The Covid panic about busy outdoor spaces needs to stop, says Sarah Manavis in the New Statesman. On “Super Saturday” last July, images of packed Soho streets went viral, but weeks went by and there was no spike in cases. We now know that outdoor transmission between people who aren’t touching is rare, and that the sun’s ultraviolet light kills most Covid particles. Yet “panic and moral scolding” has accompanied this month’s reopening of pub gardens, with “predictable sneering” that irresponsible young people would send the country back into another lockdown.
It’s nonsense. Surveys have shown that young people are just as compliant with regulations as the old – maybe more so, given one poll in March found that more than 40% of over-80s had broken lockdown rules after getting their first jab.

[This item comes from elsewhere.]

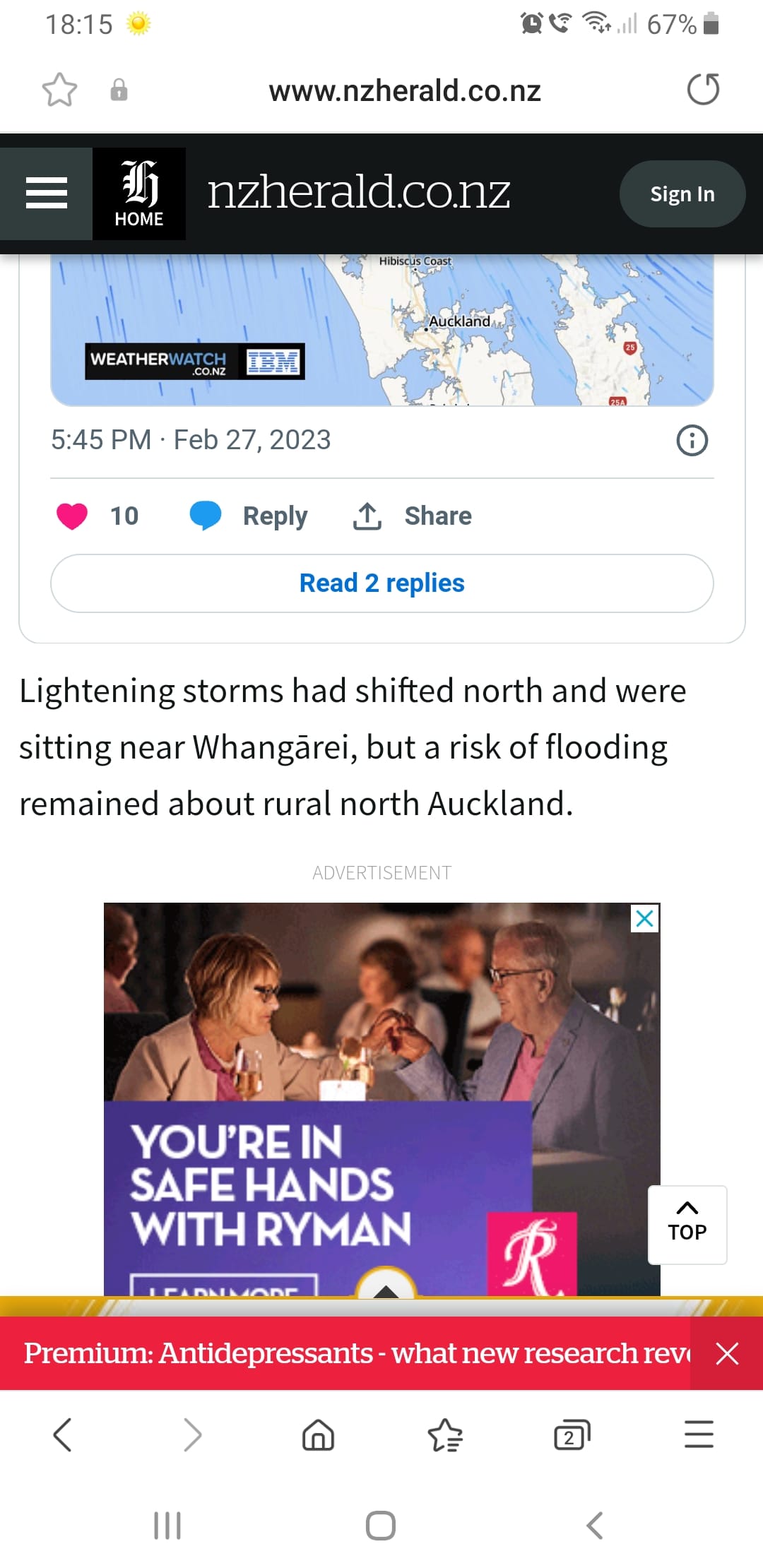Bookmark page with star icon in address bar
Image resolution: width=763 pixels, height=1568 pixels.
tap(59, 90)
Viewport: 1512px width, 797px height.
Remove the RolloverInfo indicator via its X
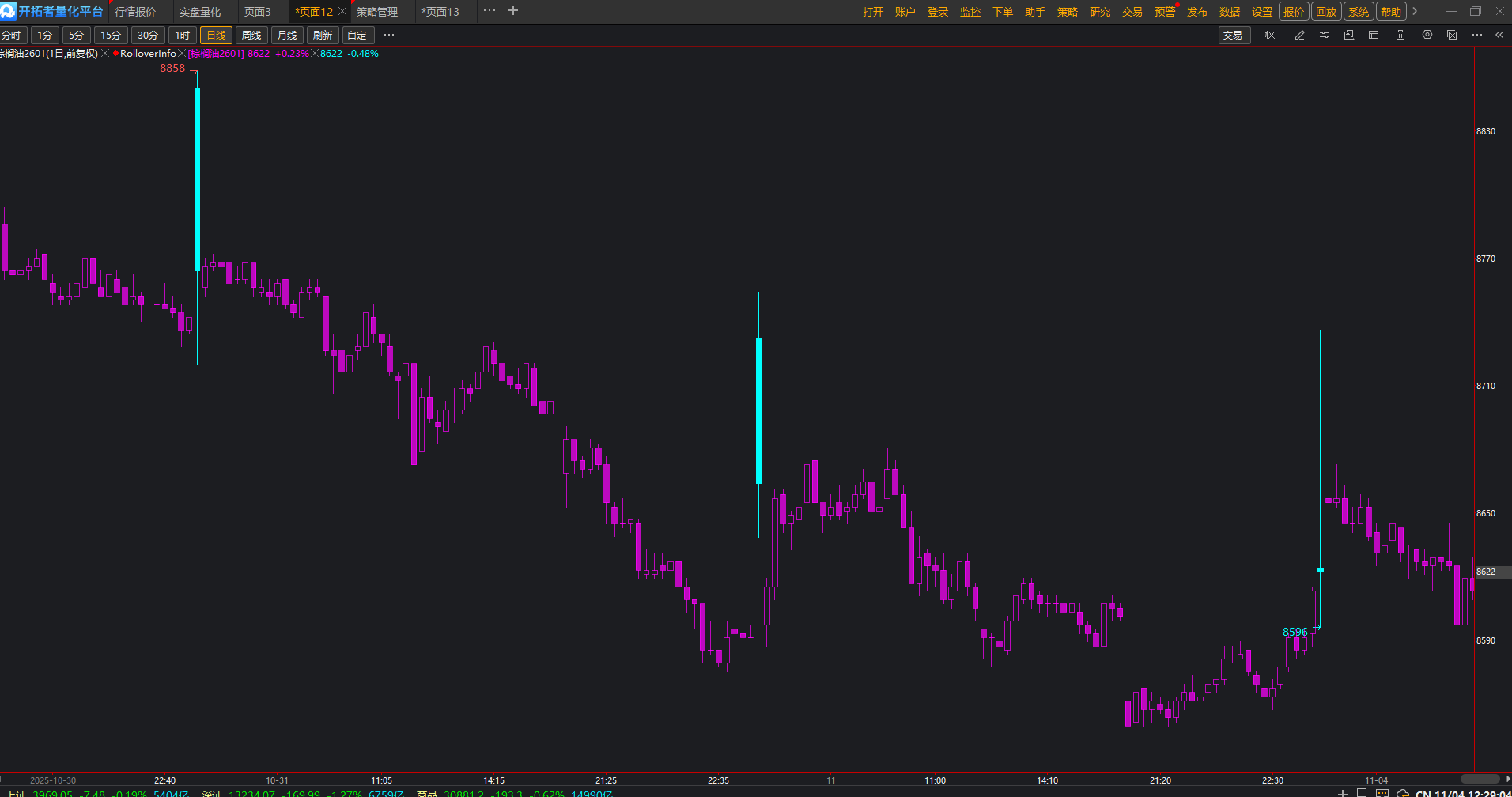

The real culprit is indoor activity, where transmission is likely even with “aggressive sanitation and plenty of space”. We’ve been “taught” to “demonise people drinking in the park, but to not think twice about friends sat around at a dinner party”. That’s the wrong way round, even if our “gut instinct” says otherwise.
Why it matters
If the danger of outdoor space is one myth about Covid, another is that it spreads via surfaces. This notion, says Dominic Lawson in The Sunday Times, has led to a lot of “performative” deep cleaning by organisations wanting to look proactive. But the idea was disproved in a paper way back in March last year. And in one South Korean office block, when almost half the workers on the 11th floor got Covid, only three of the other 700 workers in the skyscraper did, even though they would have been pressing the same lift buttons. The focus on deep cleaning is just another “distraction” we can do without.